▶ _YOUR OBJECTIVE_
Rewrite all of the items below, swapping every "Given:" for "Goal:" and leaving everything else as it is.

----

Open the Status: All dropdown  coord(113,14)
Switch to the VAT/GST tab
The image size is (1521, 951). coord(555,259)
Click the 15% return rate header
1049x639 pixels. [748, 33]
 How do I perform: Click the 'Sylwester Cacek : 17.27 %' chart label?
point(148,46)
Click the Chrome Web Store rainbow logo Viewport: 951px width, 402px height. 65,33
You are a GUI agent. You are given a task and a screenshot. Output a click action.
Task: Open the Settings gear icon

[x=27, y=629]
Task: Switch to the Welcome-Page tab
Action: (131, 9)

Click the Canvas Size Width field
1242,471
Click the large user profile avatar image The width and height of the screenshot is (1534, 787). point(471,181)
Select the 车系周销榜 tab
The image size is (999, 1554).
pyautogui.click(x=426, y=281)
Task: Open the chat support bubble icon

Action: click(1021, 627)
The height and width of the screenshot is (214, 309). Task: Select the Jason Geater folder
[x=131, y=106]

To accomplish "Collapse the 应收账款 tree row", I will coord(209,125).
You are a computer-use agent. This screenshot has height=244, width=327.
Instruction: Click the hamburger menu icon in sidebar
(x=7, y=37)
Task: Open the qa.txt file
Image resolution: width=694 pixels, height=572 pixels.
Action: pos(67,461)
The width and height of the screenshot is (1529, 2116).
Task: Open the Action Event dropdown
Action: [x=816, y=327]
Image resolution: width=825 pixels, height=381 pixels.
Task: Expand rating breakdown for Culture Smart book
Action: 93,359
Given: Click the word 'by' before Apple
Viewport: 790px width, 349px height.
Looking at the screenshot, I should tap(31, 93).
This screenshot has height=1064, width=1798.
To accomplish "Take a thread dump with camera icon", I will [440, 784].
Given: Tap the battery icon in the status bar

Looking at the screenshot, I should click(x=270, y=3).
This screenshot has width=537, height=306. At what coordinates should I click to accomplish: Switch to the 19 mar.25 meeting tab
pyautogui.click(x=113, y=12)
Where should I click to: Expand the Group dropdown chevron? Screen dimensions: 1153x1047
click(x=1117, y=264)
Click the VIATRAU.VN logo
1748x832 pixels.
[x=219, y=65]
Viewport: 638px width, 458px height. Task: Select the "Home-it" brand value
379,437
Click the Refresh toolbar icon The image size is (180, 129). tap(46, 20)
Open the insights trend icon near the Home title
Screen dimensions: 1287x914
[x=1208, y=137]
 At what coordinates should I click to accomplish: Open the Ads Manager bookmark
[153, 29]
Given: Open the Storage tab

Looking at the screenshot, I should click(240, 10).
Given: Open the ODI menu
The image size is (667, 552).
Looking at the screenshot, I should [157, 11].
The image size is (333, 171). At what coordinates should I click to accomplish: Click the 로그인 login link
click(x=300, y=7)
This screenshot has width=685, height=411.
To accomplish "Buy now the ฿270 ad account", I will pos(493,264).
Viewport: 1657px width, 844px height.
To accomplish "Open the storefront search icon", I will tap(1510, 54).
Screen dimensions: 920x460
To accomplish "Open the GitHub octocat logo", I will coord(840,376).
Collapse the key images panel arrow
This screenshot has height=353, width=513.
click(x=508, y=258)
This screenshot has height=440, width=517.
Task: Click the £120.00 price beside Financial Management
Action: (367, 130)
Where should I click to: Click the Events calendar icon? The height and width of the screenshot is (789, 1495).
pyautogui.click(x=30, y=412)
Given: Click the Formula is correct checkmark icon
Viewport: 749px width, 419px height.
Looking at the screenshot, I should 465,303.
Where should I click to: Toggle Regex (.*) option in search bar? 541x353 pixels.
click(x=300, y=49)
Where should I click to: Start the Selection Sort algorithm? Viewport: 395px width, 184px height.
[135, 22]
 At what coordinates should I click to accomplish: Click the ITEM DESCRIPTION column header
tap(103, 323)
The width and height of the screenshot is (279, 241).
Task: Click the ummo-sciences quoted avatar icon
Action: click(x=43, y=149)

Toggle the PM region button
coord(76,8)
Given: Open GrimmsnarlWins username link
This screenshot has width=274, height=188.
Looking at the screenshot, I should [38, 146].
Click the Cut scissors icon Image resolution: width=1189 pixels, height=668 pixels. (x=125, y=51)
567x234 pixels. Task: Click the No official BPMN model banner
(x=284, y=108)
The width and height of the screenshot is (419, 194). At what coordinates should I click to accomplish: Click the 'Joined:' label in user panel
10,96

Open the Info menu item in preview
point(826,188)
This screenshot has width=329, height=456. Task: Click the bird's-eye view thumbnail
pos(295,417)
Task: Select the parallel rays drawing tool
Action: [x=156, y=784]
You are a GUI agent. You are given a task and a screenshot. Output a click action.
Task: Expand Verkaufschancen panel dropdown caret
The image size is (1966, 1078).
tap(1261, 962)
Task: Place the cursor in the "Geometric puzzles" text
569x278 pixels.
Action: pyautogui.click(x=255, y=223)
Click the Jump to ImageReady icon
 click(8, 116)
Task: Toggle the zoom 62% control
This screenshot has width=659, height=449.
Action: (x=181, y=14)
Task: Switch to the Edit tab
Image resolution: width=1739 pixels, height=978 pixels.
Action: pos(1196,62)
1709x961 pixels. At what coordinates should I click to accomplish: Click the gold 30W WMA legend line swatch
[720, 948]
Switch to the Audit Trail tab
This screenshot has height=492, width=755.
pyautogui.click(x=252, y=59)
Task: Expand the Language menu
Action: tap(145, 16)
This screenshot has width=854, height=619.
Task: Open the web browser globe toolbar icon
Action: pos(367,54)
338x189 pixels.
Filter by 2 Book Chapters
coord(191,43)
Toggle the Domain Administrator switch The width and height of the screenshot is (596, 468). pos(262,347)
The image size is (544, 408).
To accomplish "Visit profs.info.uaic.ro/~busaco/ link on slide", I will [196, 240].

----

▶ _SOLUTION TO THIS TASK_
Open the Status: All dropdown  coord(113,14)
Switch to the VAT/GST tab
The image size is (1521, 951). coord(555,259)
Click the 15% return rate header
1049x639 pixels. [748, 33]
 How do I perform: Click the 'Sylwester Cacek : 17.27 %' chart label?
point(148,46)
Click the Chrome Web Store rainbow logo Viewport: 951px width, 402px height. 65,33
You are a GUI agent. You are given a task and a screenshot. Output a click action.
Task: Open the Settings gear icon

[x=27, y=629]
Task: Switch to the Welcome-Page tab
Action: (131, 9)

Click the Canvas Size Width field
1242,471
Click the large user profile avatar image The width and height of the screenshot is (1534, 787). point(471,181)
Select the 车系周销榜 tab
The image size is (999, 1554).
pyautogui.click(x=426, y=281)
Task: Open the chat support bubble icon

Action: click(1021, 627)
The height and width of the screenshot is (214, 309). Task: Select the Jason Geater folder
[x=131, y=106]

To accomplish "Collapse the 应收账款 tree row", I will coord(209,125).
You are a computer-use agent. This screenshot has height=244, width=327.
Instruction: Click the hamburger menu icon in sidebar
(x=7, y=37)
Task: Open the qa.txt file
Image resolution: width=694 pixels, height=572 pixels.
Action: pos(67,461)
The width and height of the screenshot is (1529, 2116).
Task: Open the Action Event dropdown
Action: [x=816, y=327]
Image resolution: width=825 pixels, height=381 pixels.
Task: Expand rating breakdown for Culture Smart book
Action: 93,359
Goal: Click the word 'by' before Apple
Viewport: 790px width, 349px height.
Looking at the screenshot, I should tap(31, 93).
This screenshot has height=1064, width=1798.
To accomplish "Take a thread dump with camera icon", I will [440, 784].
Goal: Tap the battery icon in the status bar

Looking at the screenshot, I should click(x=270, y=3).
This screenshot has width=537, height=306. At what coordinates should I click to accomplish: Switch to the 19 mar.25 meeting tab
pyautogui.click(x=113, y=12)
Where should I click to: Expand the Group dropdown chevron? Screen dimensions: 1153x1047
click(x=1117, y=264)
Click the VIATRAU.VN logo
1748x832 pixels.
[x=219, y=65]
Viewport: 638px width, 458px height. Task: Select the "Home-it" brand value
379,437
Click the Refresh toolbar icon The image size is (180, 129). tap(46, 20)
Open the insights trend icon near the Home title
Screen dimensions: 1287x914
[x=1208, y=137]
 At what coordinates should I click to accomplish: Open the Ads Manager bookmark
[153, 29]
Goal: Open the Storage tab

Looking at the screenshot, I should click(240, 10).
Goal: Open the ODI menu
The image size is (667, 552).
Looking at the screenshot, I should [157, 11].
The image size is (333, 171). At what coordinates should I click to accomplish: Click the 로그인 login link
click(x=300, y=7)
This screenshot has width=685, height=411.
To accomplish "Buy now the ฿270 ad account", I will pos(493,264).
Viewport: 1657px width, 844px height.
To accomplish "Open the storefront search icon", I will tap(1510, 54).
Screen dimensions: 920x460
To accomplish "Open the GitHub octocat logo", I will coord(840,376).
Collapse the key images panel arrow
This screenshot has height=353, width=513.
click(x=508, y=258)
This screenshot has height=440, width=517.
Task: Click the £120.00 price beside Financial Management
Action: (367, 130)
Where should I click to: Click the Events calendar icon? The height and width of the screenshot is (789, 1495).
pyautogui.click(x=30, y=412)
Goal: Click the Formula is correct checkmark icon
Viewport: 749px width, 419px height.
Looking at the screenshot, I should 465,303.
Where should I click to: Toggle Regex (.*) option in search bar? 541x353 pixels.
click(x=300, y=49)
Where should I click to: Start the Selection Sort algorithm? Viewport: 395px width, 184px height.
[135, 22]
 At what coordinates should I click to accomplish: Click the ITEM DESCRIPTION column header
tap(103, 323)
The width and height of the screenshot is (279, 241).
Task: Click the ummo-sciences quoted avatar icon
Action: click(x=43, y=149)

Toggle the PM region button
coord(76,8)
Goal: Open GrimmsnarlWins username link
This screenshot has width=274, height=188.
Looking at the screenshot, I should [38, 146].
Click the Cut scissors icon Image resolution: width=1189 pixels, height=668 pixels. (x=125, y=51)
567x234 pixels. Task: Click the No official BPMN model banner
(x=284, y=108)
The width and height of the screenshot is (419, 194). At what coordinates should I click to accomplish: Click the 'Joined:' label in user panel
10,96

Open the Info menu item in preview
point(826,188)
This screenshot has width=329, height=456. Task: Click the bird's-eye view thumbnail
pos(295,417)
Task: Select the parallel rays drawing tool
Action: [x=156, y=784]
You are a GUI agent. You are given a task and a screenshot. Output a click action.
Task: Expand Verkaufschancen panel dropdown caret
The image size is (1966, 1078).
tap(1261, 962)
Task: Place the cursor in the "Geometric puzzles" text
569x278 pixels.
Action: pyautogui.click(x=255, y=223)
Click the Jump to ImageReady icon
 click(8, 116)
Task: Toggle the zoom 62% control
This screenshot has width=659, height=449.
Action: (x=181, y=14)
Task: Switch to the Edit tab
Image resolution: width=1739 pixels, height=978 pixels.
Action: pos(1196,62)
1709x961 pixels. At what coordinates should I click to accomplish: Click the gold 30W WMA legend line swatch
[720, 948]
Switch to the Audit Trail tab
This screenshot has height=492, width=755.
pyautogui.click(x=252, y=59)
Task: Expand the Language menu
Action: tap(145, 16)
This screenshot has width=854, height=619.
Task: Open the web browser globe toolbar icon
Action: pos(367,54)
338x189 pixels.
Filter by 2 Book Chapters
coord(191,43)
Toggle the Domain Administrator switch The width and height of the screenshot is (596, 468). pos(262,347)
The image size is (544, 408).
To accomplish "Visit profs.info.uaic.ro/~busaco/ link on slide", I will [196, 240].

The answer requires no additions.